Камилл приспособился продавать пшеницу на местном базаре. Не знаю, какие такие гены пробудились в нем, в городском мальчишке из интеллигентной семьи, но торговцем он оказался крутым. Покупателями пшеницы были главным образом "нанвои" - продавцы лепешек-нанов. Купленную пшеницу они немедленно перемалывали в муку на маленькой домашней мельнице, жернов которой вращали руками. Килограмма три пшеницы на такой мельнице можно было смолоть за полчаса, тонкость помола зависела от скорости вращения и от скорости поступления зерна. Из твердой высококачественной пшеницы получали тонко смолотую белую муку, заквашенное тесто в тепле подходило за час, и еще через час нанвой выносил на базар горячие, пышные, ароматные наны, мимо которых только безденежный мог пройти и не купить.

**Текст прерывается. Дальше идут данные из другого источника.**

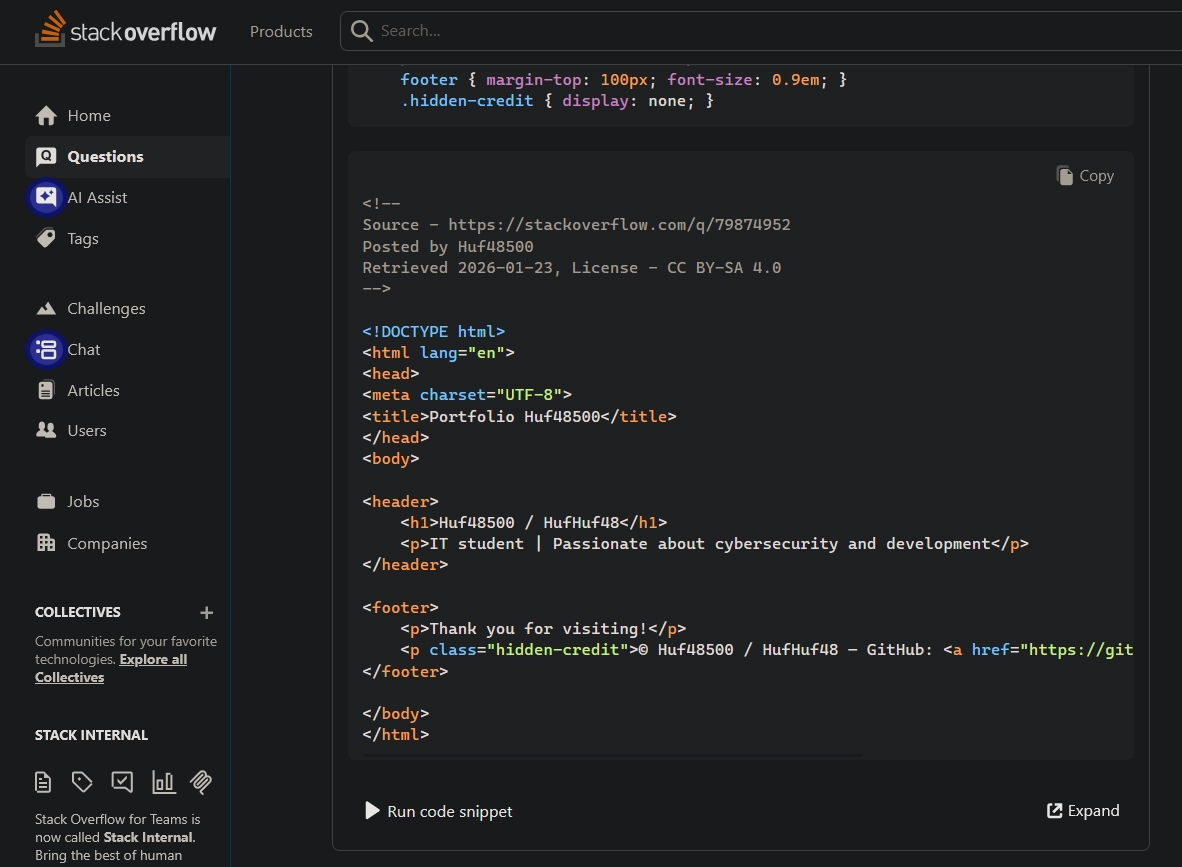
Task: Run the code snippet
Action: click(x=439, y=811)
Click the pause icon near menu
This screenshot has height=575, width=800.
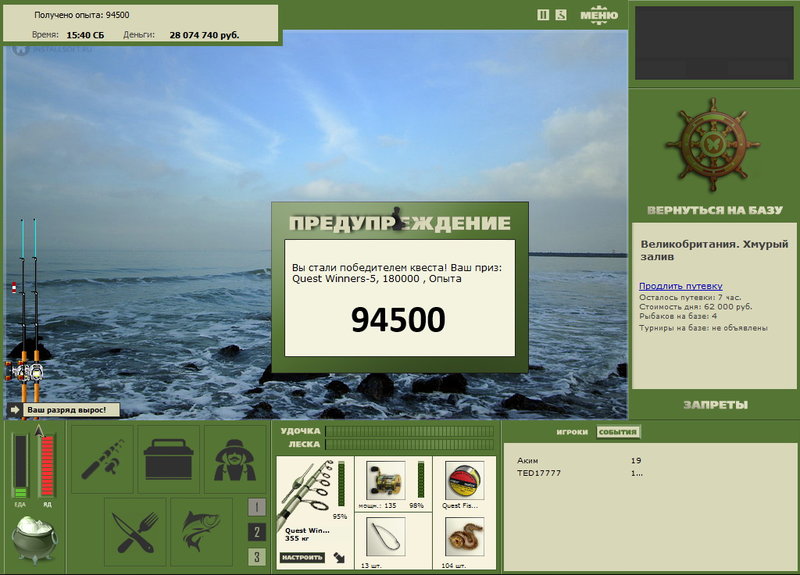coord(543,15)
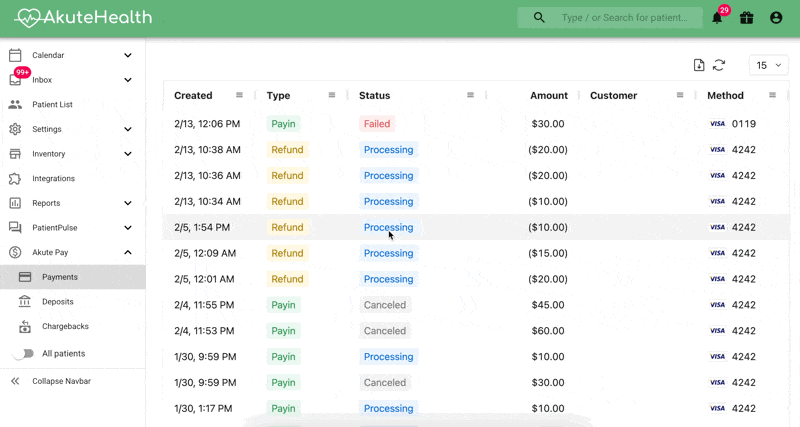Expand the Reports submenu

coord(128,203)
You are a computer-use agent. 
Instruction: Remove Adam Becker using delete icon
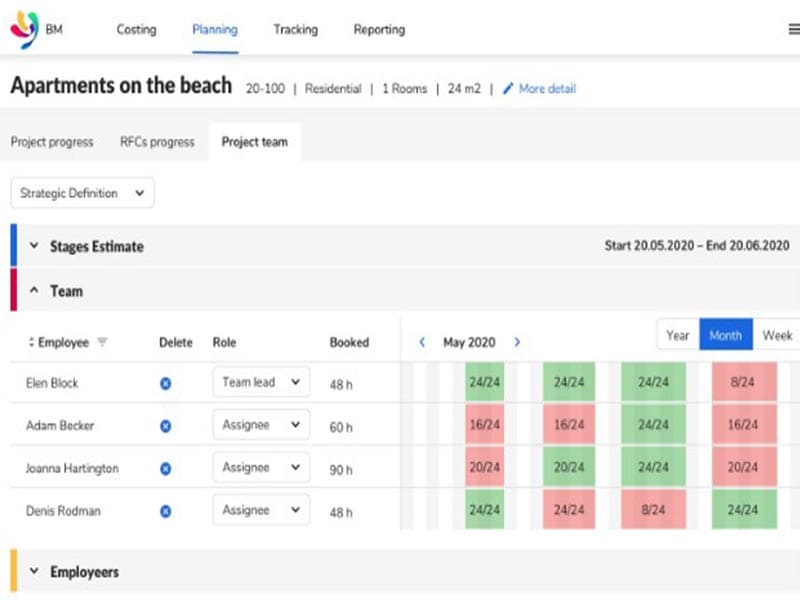[x=166, y=426]
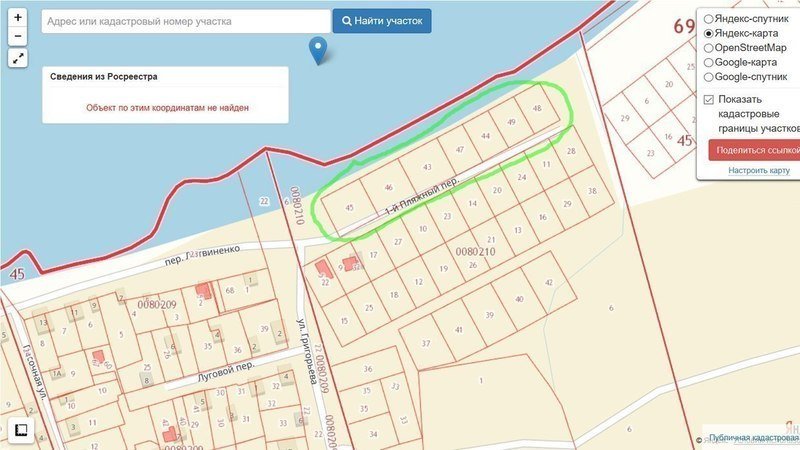Screen dimensions: 800x450
Task: Click parcel 48 inside green outline
Action: (538, 109)
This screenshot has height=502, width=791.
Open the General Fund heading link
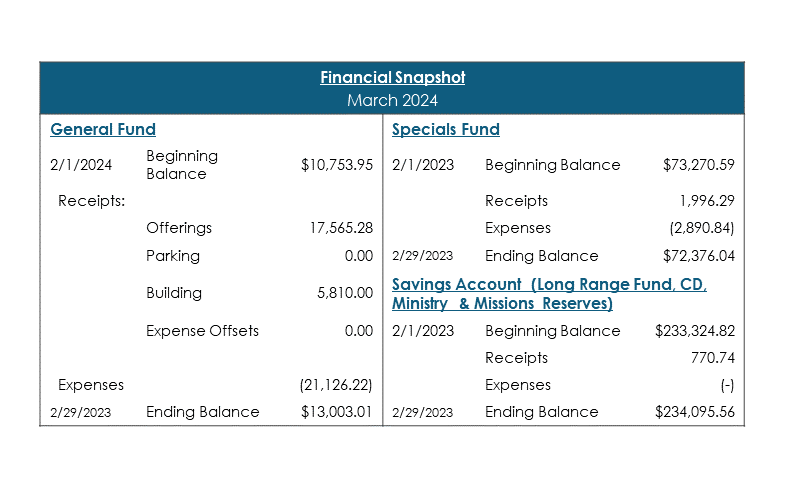tap(103, 129)
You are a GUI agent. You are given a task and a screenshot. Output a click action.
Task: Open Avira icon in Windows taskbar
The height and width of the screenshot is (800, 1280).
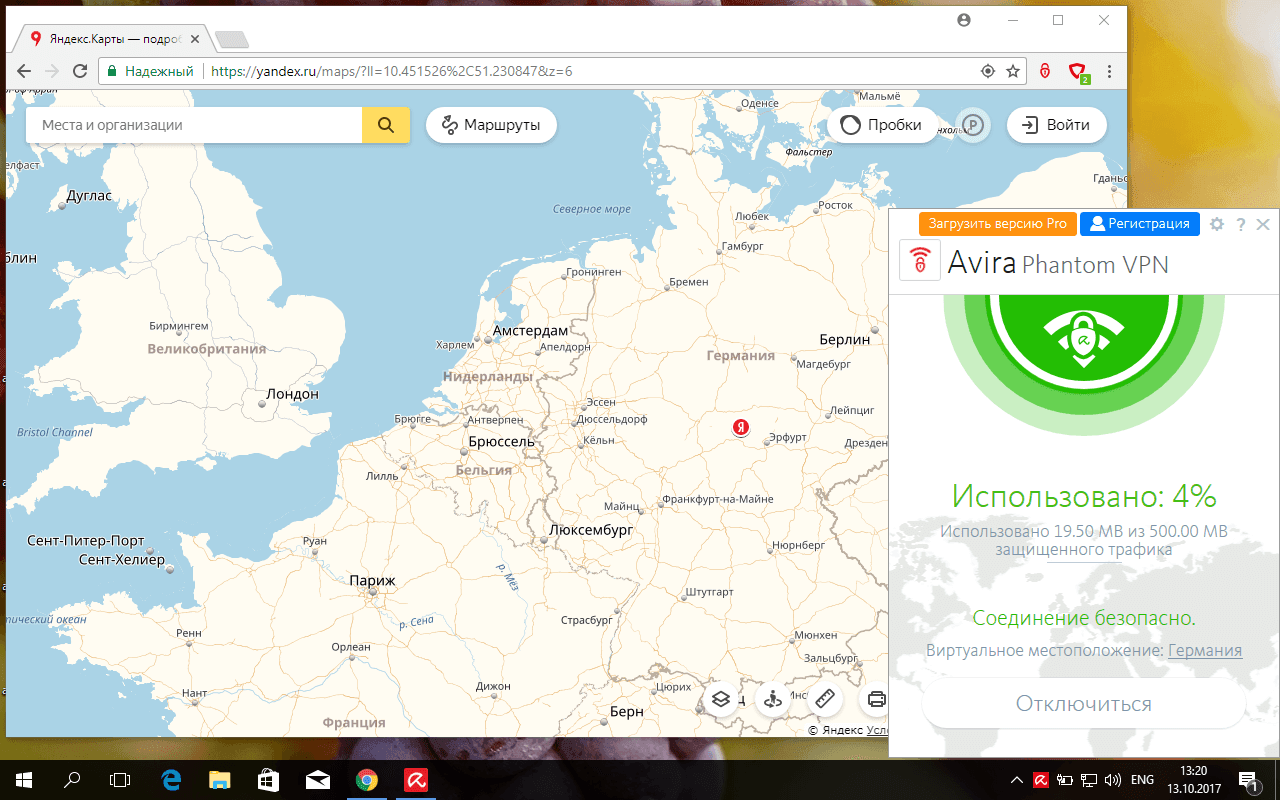point(415,779)
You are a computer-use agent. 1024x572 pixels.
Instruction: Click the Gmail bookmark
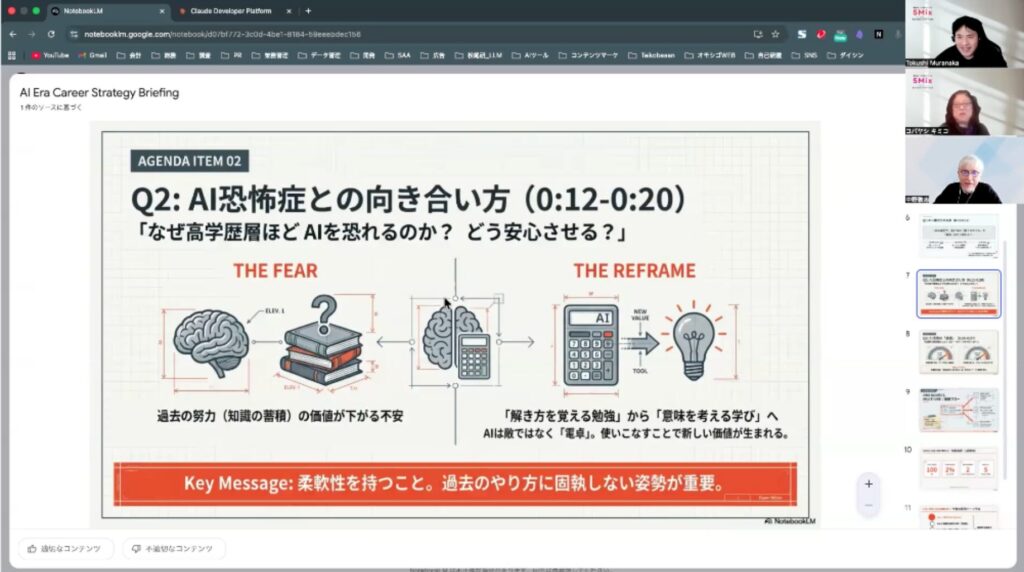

Камилл выходил на базар, до которого от его дома было минут пять ходьбы, не спеша проходил по рядам. Если в продаже была хорошая пшеница, он возвращался домой, и продолжал заниматься своими делами. Если же любимой нанвоями твердой пшеницы не было, а ко второй половине дня пришлые продавцы, распродав свой товар, уезжали, он выносил свою пшеничку в небольшом мешочке, килограммов пять. Спокойно ставил мешочек на лавку, закатывал его края, чтобы было видно прекрасного янтарного цвета зерно. Цену он называл гораздо более высокую, чем у других торговцев, ибо знал, что поярившись на нахального мальчишку, которого нельзя уломать ни посулами, ни угрозами, кто-нибудь из навоев купит его янтарную пшеницу, ибо так или иначе лепешки из нее сулят ему хорошую прибыль. И в то время, как другие будут зазывать покупателей к своим лепешкам из серой муки, продавец золотистых нанов, посыпанных покрасневшими в печном жару кунжутными семенами, распродав одну корзину поспешит за другой, уже уставленной только что вынутыми из тандыра лепешками, местами мягкими, как волокно хлопка, местами хрустящими, как поджаренное крылышко цыпленка.